Analysts leverage MetaCarta's GTS capabilities through Esri's ArcGIS interface, courtesy of a freely available plug-in linking the two technologies. This plug-in maintains a consistent look and feel to minimize the learning curve. Analysts can perform multiple text searches to narrow down the field of results. This iterative process of adjusting input keywords has become commonplace for all forms of information analysis and retrieval. This plug-in adds a new kind of geographic data asset to ArcMap because each text search creates a new data layer that integrates unstructured text and traditional GIS data.

MetaCarta GTS also integrates with map servers, such as Esri ArcIMS, so analysts can search using a Web browser to display a backdrop map derived from private map data. ArcIMS can hold a central copy of the team's most current data. As this data is modified or updated, the most current version is immediately visible to analysts. By integrating the team's most current geospatial data with text search, analysts can identify documents that are specific to important areas and correlate them with other spatial data layers.

Conclusion

Geography offers a new framework for identifying and analyzing the overwhelming volume of text documents available today. Maps offer a new way to search text documents because the vast majority of these documents contain at least one reference to a specific geographic location. Technology that automatically plots text documents on a map based on geographic references accelerates the ability to create immediate intelligence. Analysts can see geographic trends as they emerge, improving the quality of information known about a given situation.

About MetaCarta

MetaCarta, Inc., was founded by a team of researchers from the Massachusetts Institute of Technology in 1999 to create powerful new tools to help analysts gain more intelligence from data by synthesizing text and geography. With early support from the Defense Advanced Research Projects Agency and private investors, MetaCarta released MetaCarta GTS as a regular COTS product in 2002. It remains the only geographic text search solution on the market today. It has users in intelligence, defense, law enforcement, Department of Homeland Security, and the energy sector.

About the Authors

Randy Ridley, general manager of federal systems for MetaCarta, is a U.S. naval officer in surface warfare and holds a bachelor's degree in history from the University of Iowa and a master's degree in national security studies from George Washington University. His articles have been published in the Op-Ed pages of the Washington Post and Defense News, and he has spoken on IT matters in national and international theaters. Prior to joining MetaCarta, he held a senior project management position at TASC, Inc.

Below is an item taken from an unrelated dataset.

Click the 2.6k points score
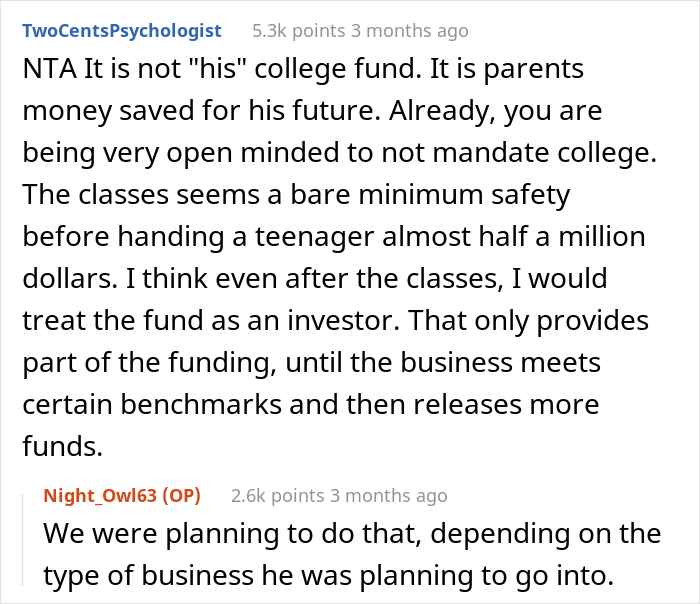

John-Henry Gross, the public sector product manager for MetaCarta, coordinates activities across the company for developing and marketing MetaCarta's products. His career in product marketing, product management, and business development in the high-tech sector includes positions with Convera, Adobe Systems, Sun Microsystems, Thomson Consulting, and Manugistics. Prior to working in the high-tech sector, Gross was a science and computer programming teacher at schools in New Jersey and Massachusetts. He holds a bachelor's degree in zoology from Drew University and a master's degree in science education from Columbia University. He has also completed coursework in computer programming at Harvard University and Stanford University.

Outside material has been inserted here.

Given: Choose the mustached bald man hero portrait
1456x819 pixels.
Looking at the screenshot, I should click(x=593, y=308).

John Frank, founder and president of MetaCarta, Inc., conceived of a new geographic way to view collections of text while working on his doctorate in physics as a Hertz Fellow at the Massachusetts Institute of Technology in 1999. Prior to founding MetaCarta, he worked for IDEO in Palo Alto, California. Frank holds a U.S. government secret-level security clearance and spends time in the field with users and decision makers so he can better understand the intelligence community's evolving requirements. He holds a bachelor's degree in physics, with distinction, from Yale University.